Van Jones' Statement

734
Pianobuff9/06/2009 1:38:42 pm PDT

re: #709 Diego

No, but the trade-off is in a working wage.

If I have a burger joint I have to have so many employees for the hours I’m open. I can’t fire people when the wage goes up 25c and so maybe I raise my fries 10c. It’s called ‘inflation’ and you can’t escape it even if you never raise the wage. It’s just a part of doing business.

Otherwise, you hire whomever you can get for as little as you’re willing to pay and you don’t give a damn if they can afford to live on it or not.

Currently, you have people working 2 or 3 minimum wage jobs and barely surviving. Add to this tat they have no health care and guess who is picking up that tab? You are.

Is it not better to give them a good working wage, as well as affordable health care they can pay for out of that wage without going broke, and catching the savings off the back end?

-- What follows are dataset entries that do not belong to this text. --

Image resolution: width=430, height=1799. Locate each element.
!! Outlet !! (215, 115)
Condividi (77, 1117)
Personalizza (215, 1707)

The business owner is in the best position of knowing how this will affect their books. They may downsize, raise prices (as you point out, but there business may suffer as a result), put in more hours of his/her own time to make up the difference. There are even illegal strategies which are adopted such as paying people under the table, etc. Black market economies generally arise in such situations.

Your intentions are honorable, believe me they are. It’s just that the results don’t align with the intentions, and too often one can get the opposite of what one intended.